Kita telah semakin jauh dengan paparan Rozsak (1992) dalam Candraningrum (2014) yakni,”Ecopsychology seeks to heal the more fundamental alienation between the person and the natural environment.” Manusia telah mengalienasikan dirinya dari alam. Upaya penyatuan manusia dengan alam yang biasa termanifestasikan dalam berbagai upacara adat, syukuran dan budaya tradisional lainnya menjadi bersifat takhayul, Dha’ah, dan Dharsono dalam narasi modernitas saat ini.

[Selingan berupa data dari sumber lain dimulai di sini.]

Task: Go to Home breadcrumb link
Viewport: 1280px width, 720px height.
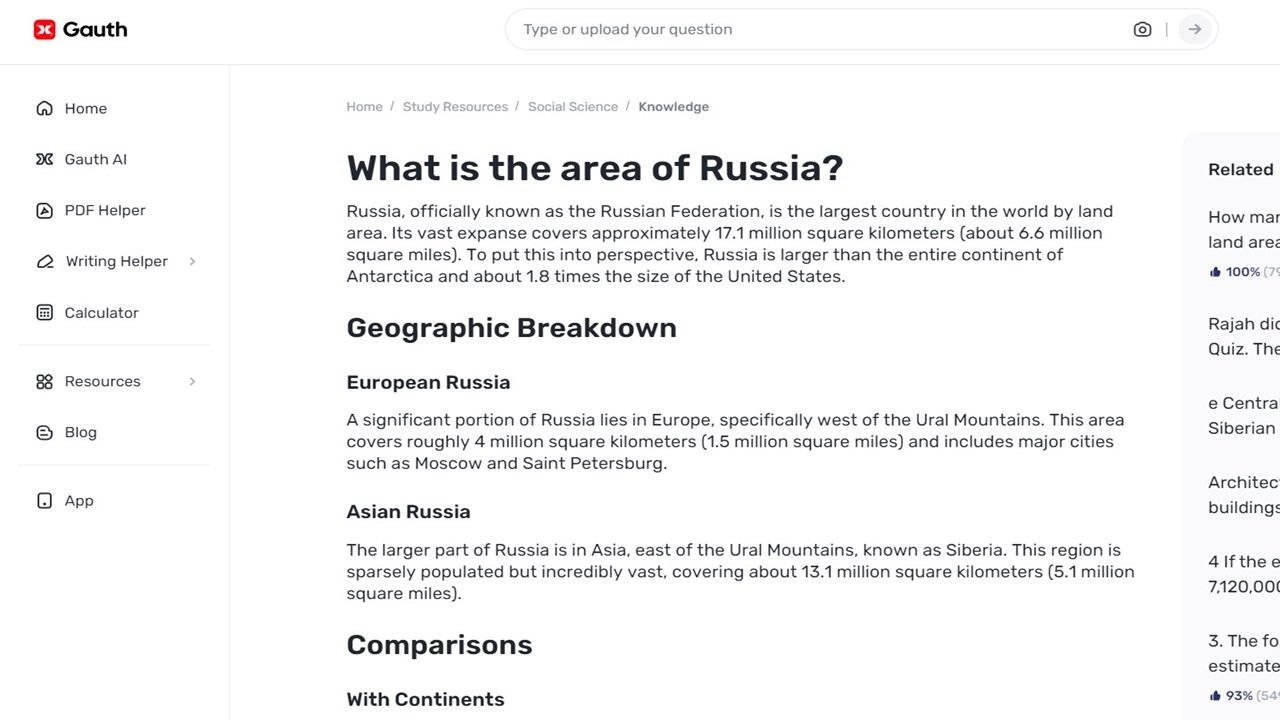Action: 364,107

Pandemi Covid-19 dan Ketimpangan Gender

Dalam resesi ekonomi akibat pandemi, perempuan dan anak perempuan lebih rentan karena mereka tidak hanya akan mengalami kekerasan domestik akibat kemiskinan tetapi juga harus merawat keluarga dan anak karena penutupan sekolah dengan kebijakan study from home (belajar dari rumah). Akhirnya beban perempuan berlipat-lipat.

Namun, ada sedikit optimisme dengan berubahnya gaya bekerja di era pandemi yang sekarang menjadi new normal (normal baru). New normal ini membuat perempuan fleksibel dalam bekerja dengan menggunakan internet dan berinteraksi secara online.

Namun, dalam ruang kerja ini pun, lagi-lagi perempuan tidak lepas dari kerentanan yang lain, seperti pelecehan seksual yang sekarang sedang marak dalam teleconference (misalnya, baru-baru ini, tiba-tiba dalam sebuah webinar, salah seorang peserta menampilkan foto porno, dan kejadian-kejadian yang melecehkan tubuh dan seksualitas perempuan lainnya).

Dalam hal ini, matra gender tidak berdiri sendiri, tetapi beriringan dengan matra lain, seperti usia, komplikasi penyakit bawaan, disabilitas, lokasi geografis, jumlah anak dan orang tua yang harus dirawat, pendapatan, agama, ras, dan kelas sosial, ekonomi, politik, dan masih banyak lainnya. Multi matra tersebut membuat perempuan, anak perempuan dan minoritas seksual lebih rentan di masa pandemi ini.

Mahasiswa IAIN Salatiga, Jawa Tengah.